Friday, February 04, 2011

Tomb Of Biblical Prophet Zechariah Discovered In Israel-Archaeologists

Israeli archaeologist Amir Ganor shows the mosaic floor of a Byzantine-period church, which was discovered following excavations in Hirbet Madras, near the Israeli town of Beit Shemesh, on Wednesday. Some scholars believe it may be the residence and tomb of the Prophet Zechariah

The tomb of the biblical prophet Zechariah  may have been discovered in central Israel. A stunning and timely find for the time we are living in, God’s prophet Zechariah wrote of the first coming of the Messiah, Jesus Christ.

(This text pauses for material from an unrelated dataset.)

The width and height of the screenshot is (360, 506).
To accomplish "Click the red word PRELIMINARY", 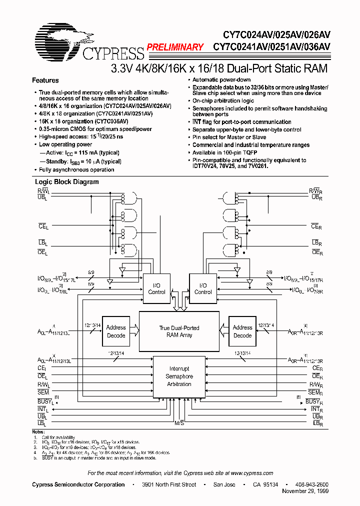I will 174,48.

In Zachariah’s Book, Chapter 9:9 Zachariah writes
Rejoice greatly, O daughter of Zion, O daughter of Jerusalem: behold, thy King cometh unto thee: he is just, and having savation; lowely, and riding upon an ass, and upon a colt the foal of an ass.
This awe-inspiring prophecy was fulfilled in the first coming of Jesus Christ, as recorded in Matthew’s Gospel Chapter 21:1-5,

and specific latter day prophecies concerning God’s Holy City of Jerusalem in Zechariah  Chapter 12:2-3 that we are witnessing come to pass today; and future events concerning the salvation of Judah, and the end time battle against Jerusalem written about in Zechariah  Chapter 14 involving all nations that is being set up now,  as we watch the events unfold in the Middle East against Israel by neighboring arab-muslim  enemies and the world’s nations going against Israel,  and the glorious time when Christ returns.

What is believed to be Zachariah’s tomb was stumbled upon when archaeologists discovered a church dating to the sixth and seventh centuries CE with an impressive mosaic floor .

Tunnels were uncovered under the church, located in Adullam Park, containing coins, stone tools, lamps and clay vessels from the first and second century CE. Based on the finds, Israel Antiquities Authority excavators believe the tunnels were used by residents of the large Jewish community that existed at the site during the Bar Kokhba Revolt (132-135 CE ).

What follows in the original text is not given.